Celebramos en este día la solemnidad de Cristo Rey, con la cual terminamos este año litúrgico y damos inicio al nuevo ciclo litúrgico, en donde nuestro guía espiritual será San Mateo.
“Este es el rey de los judíos”. El título es ocasión de burla y sarcasmo de los soldados romanos: "Si tú eres el rey de los judíos, ¡sálvate!". Solamente uno de los ladrones intuyó que el reino de ese crucificado tenía que ser de otra índole que los reinos de la tierra, y así le dijo: "Acuérdate de mí cuando estés en tu Reino". El título es, pues, verdadero, pero nos reenvía a un reino de otras características: un Reino de verdad y de vida, un Reino de santidad y de gracia, un Reino de justicia, de amor y de paz". Es el rey de la historia, el que domina y dirige todos los acontecimientos humanos hacia su fin.
El Reino de Cristo no es un reino de honores, de riquezas, de poderes y dignidades como lo entiende el mundo. Su reino es de una dimensión trascendente y espiritual, lo cual no significa que no sea real. No es un reino terreno, sino celestial. Es un reino de amor, de justicia, de perdón, de gracia y de paz; un reino que está muy por encima de las ambiciones humanas. Un reino que heredarán los pobres, los mansos, los que sufren, los misericordiosos, los humildes, los pacíficos, los perseguidos… Un reino, en definitiva, que poseeremos plenamente en la otra vida, pero que ya ha iniciado desde ahora.
Al iniciar este nuevo año litúrgico y sobre todo en los tiempos en los que nos encontramos, qué necesario y urgente es que Dios reine. La humanidad sufre, muere de frío y de hambre; y cada vez más se ve envuelta en un lamentable proceso de descomposición y degradación moral, realidad que tiene como causa, entre otras, la ausencia de Dios; queremos vivir como si Dios no existiera, al margen de él.
El centro del mensaje de Jesús es la instauración del Reino de Dios, que no es comida ni bebida, sino valores muy concretos, como la justicia, la paz, la verdad, el amor en todas sus manifestaciones, la promoción del respeto a la vida, y el crecimiento en la gracia y santidad. El Reino de Dios tiene dos dimensiones: es una realidad escatológica, y una realidad temporal. La vivencia de esos valores con lo cual se inicia el Reino tiene su pleno cumplimiento en la vida eterna. Por ello, los valores del Reino son una realidad transformadora que exigen al hombre una nueva actitud, un comportamiento moral de acuerdo a la dignidad de hijos de Dios. El Señor nos invita en este día a construir aquí y ahora el Reino para poder participar del Reino escatológico.

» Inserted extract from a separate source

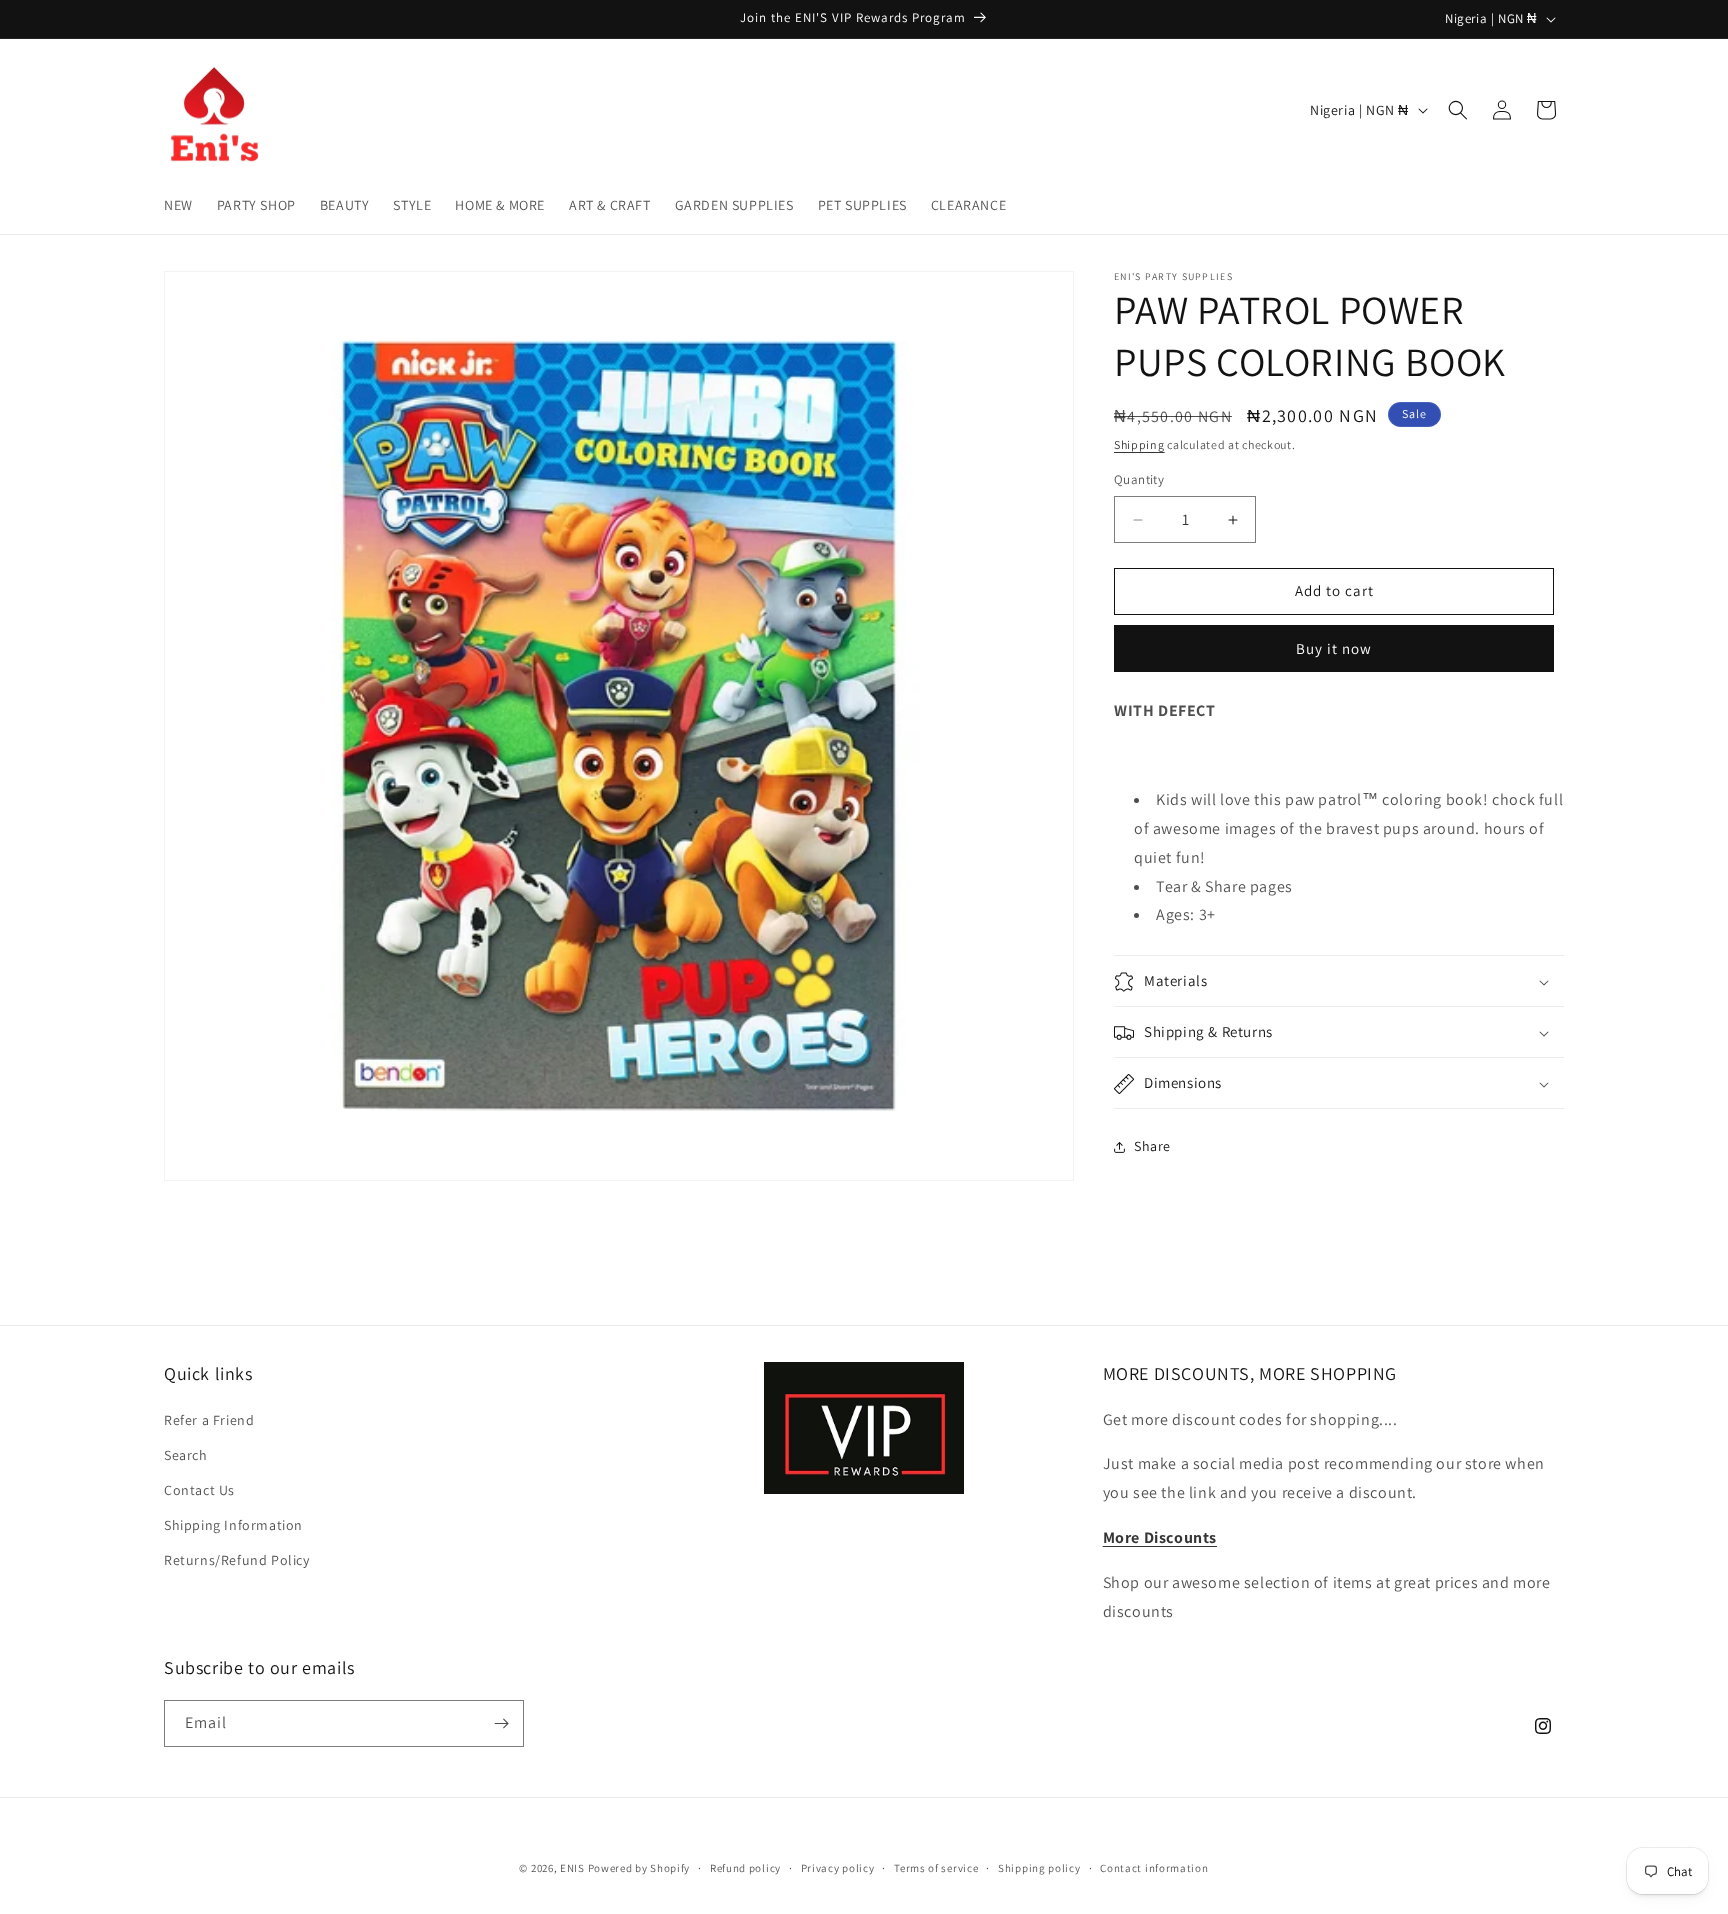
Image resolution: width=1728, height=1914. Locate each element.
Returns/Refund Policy (237, 1560)
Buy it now (1334, 648)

¡Venga tu reino de amor entre los esposos, entre padres e hijos; de amor hacia los niños y ancianos, hacia los pobres y enfermos, hacia todos los más necesitados de atención, cariño, y ternura. Sabemos que el Reino de Cristo vive en una situación de tensión permanente, porque lo exige su mismo crecimiento, porque encuentra resistencias a su acción transformadora. Con todo, porque llegue este reino de paz, de justicia y de amor trabajamos, sufrimos, oramos los cristianos y todos los hombres de buena voluntad. ¡Venga tu Reino Señor! Viva Cristo Rey.
Qué tarea tan grande tenemos de construir el Reino de Dios. Cuánta sed y hambre hay en nuestras familias y en la sociedad, de justicia, de verdad, de honestidad; de amor, de respeto, de comprensión entre los matrimonios. De respeto a los derechos más fundamentales. Trabajemos por construir el Reino de Dios acá en la tierra para que un día nos diga el Señor: “Vengan, benditos de mi Padre; tomen posesión del Reino… porque tuve hambre y me diste de comer, sediento y me diste de beber, en la cárcel y enfermo y me visitaste, desnudo y me vestiste, forastero y me hospedaste”, etc.
Dios nos conceda la gracia de vivir los valores del Reino para participar un día de la gloria eterna, de la vida de Dios.
El próximo domingo iniciamos el adviento, tiempo de gracia que nos dispone a celebrar dignamente la navidad. Dios los bendiga. Feliz domingo.